EXERCISE OBJECTIVE: Only the lines from the one containing "The height and" through the end of the listing belong in the answer, repeated exactly, with no pictures.

______________________________

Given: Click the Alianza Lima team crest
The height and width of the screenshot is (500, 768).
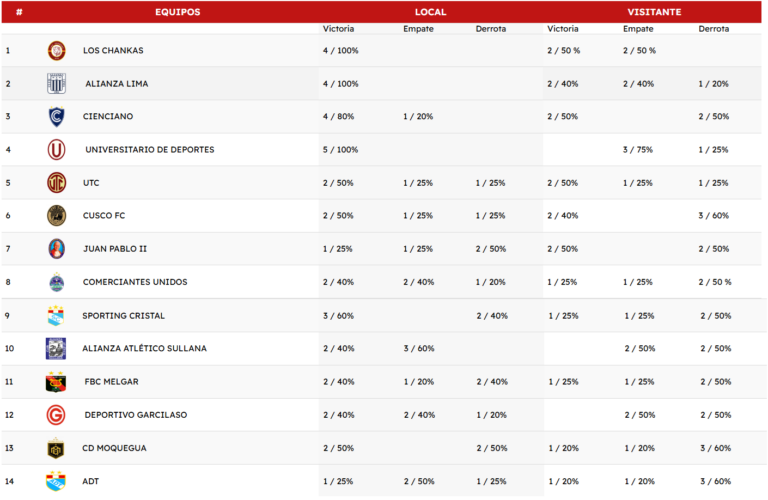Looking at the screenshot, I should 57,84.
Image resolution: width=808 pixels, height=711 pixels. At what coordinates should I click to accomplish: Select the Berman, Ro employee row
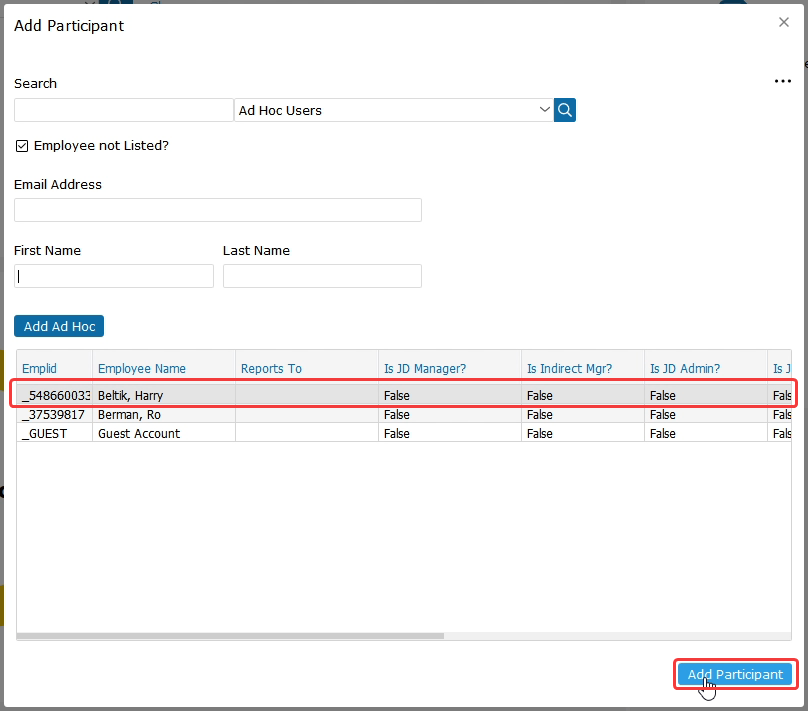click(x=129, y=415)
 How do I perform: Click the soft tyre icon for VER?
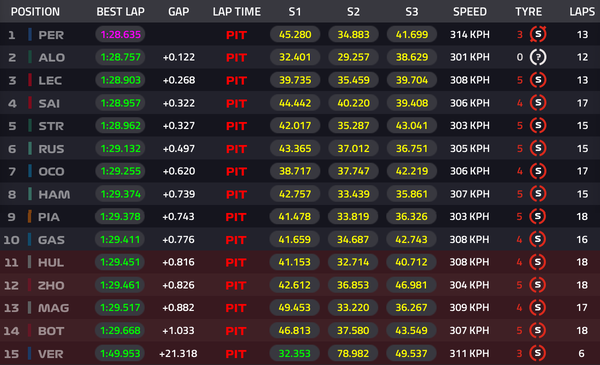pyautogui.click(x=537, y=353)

______________________________

RESPONSE FOR THIS EXERCISE:
The height and width of the screenshot is (500, 768).
Looking at the screenshot, I should 57,84.
Image resolution: width=808 pixels, height=711 pixels. At what coordinates should I click to accomplish: Select the Berman, Ro employee row
click(x=129, y=415)
 How do I perform: Click the soft tyre icon for VER?
pyautogui.click(x=537, y=353)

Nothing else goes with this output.